──────── Text provided ────────

Author: Emily Lloyd-Jones
Series: Illusive #1
Genre: Young Adult, Science Fiction, Dystopian
Release Date: July 15, 2014
Publisher: Little Brown Books for Young Readers
They are criminals.
They are immune.
When the MK virus swept across the planet, a vaccine was created to stop the epidemic, but it came with some unexpected side effects. A small percentage of the population developed superhero-like powers, and Americans suffering from these so-called adverse effects were given an ultimatum: Serve the country or be declared a traitor.
Some people chose a third option: live a life of crime.
Seventeen-year-old Ciere Giba has the handy ability to change her appearance at will. She’s what’s known as an illusionist. She’s also a thief. After crossing a gang of mobsters, Ciere must team up with a group of fellow super-powered criminals on a job that most would consider too impossible: a hunt for the formula that gave them their abilities. It was supposedly destroyed years ago – but what if it wasn’t?

──────── Data supplied ────────

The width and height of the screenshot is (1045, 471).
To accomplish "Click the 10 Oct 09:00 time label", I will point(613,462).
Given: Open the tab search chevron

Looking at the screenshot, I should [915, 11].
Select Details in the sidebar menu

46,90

────────
──────── Data supplied ────────

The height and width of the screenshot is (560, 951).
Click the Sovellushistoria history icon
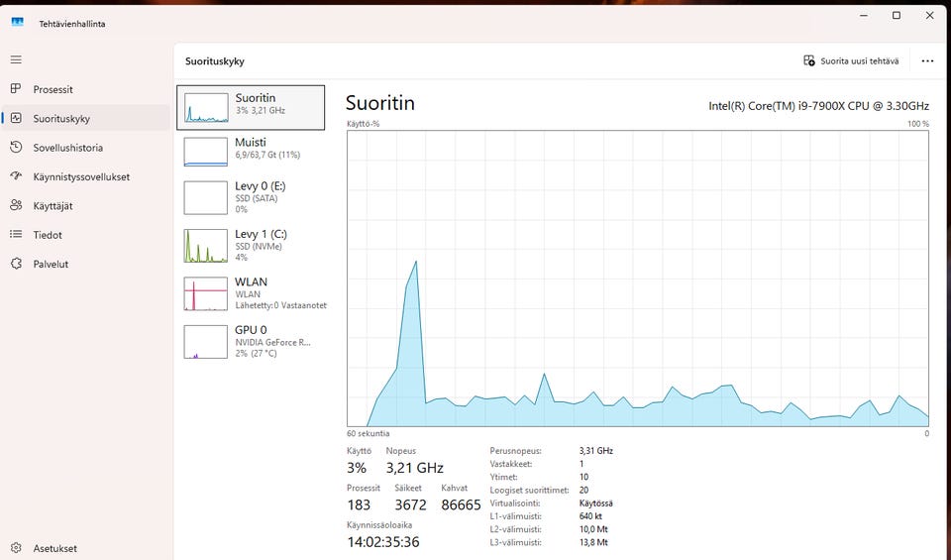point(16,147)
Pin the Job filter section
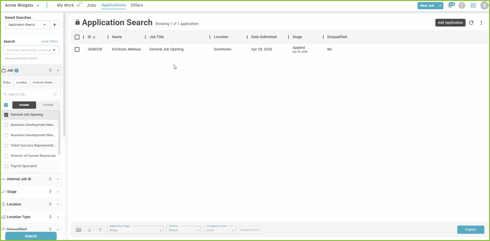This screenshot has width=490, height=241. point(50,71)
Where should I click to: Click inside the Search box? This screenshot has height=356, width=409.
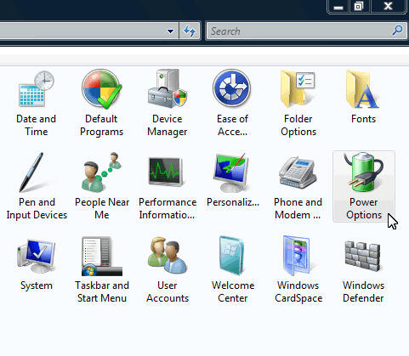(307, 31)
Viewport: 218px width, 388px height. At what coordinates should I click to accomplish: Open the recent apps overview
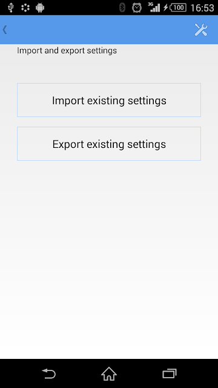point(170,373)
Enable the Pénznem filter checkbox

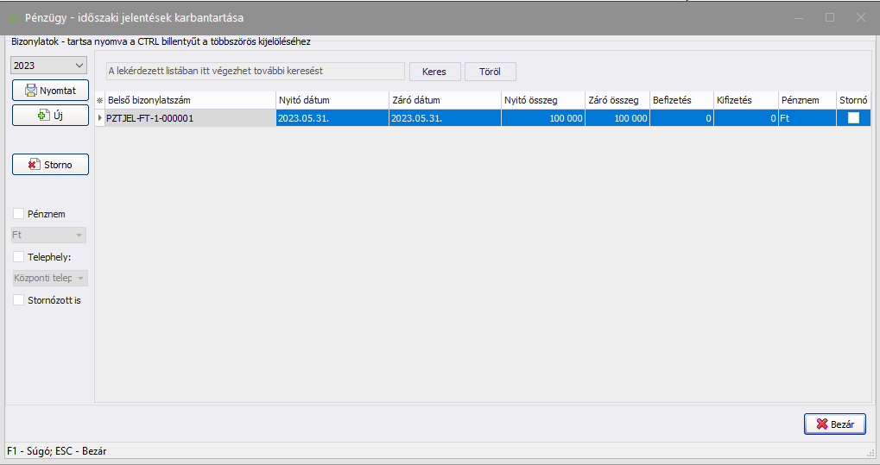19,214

────────

● Tasks to complete:
- 1) In the book description, rewrite everything from "Author: Emily Lloyd-Jones" down to "life of crime.", replacing "vaccine" with "serum".
- 2) In one to three sentences, explain why, according to the book description, a small percentage of the population developed superhero-like powers.

● Answers in order:
- 1)
Author: Emily Lloyd-Jones
Series: Illusive #1
Genre: Young Adult, Science Fiction, Dystopian
Release Date: July 15, 2014
Publisher: Little Brown Books for Young Readers
They are criminals.
They are immune.
When the MK virus swept across the planet, a serum was created to stop the epidemic, but it came with some unexpected side effects. A small percentage of the population developed superhero-like powers, and Americans suffering from these so-called adverse effects were given an ultimatum: Serve the country or be declared a traitor.
Some people chose a third option: live a life of crime.

- 2) A vaccine was created to stop the epidemic after the MK virus swept across the planet. It had unexpected side effects, and in a small percentage of the population those effects took the form of superhero-like powers.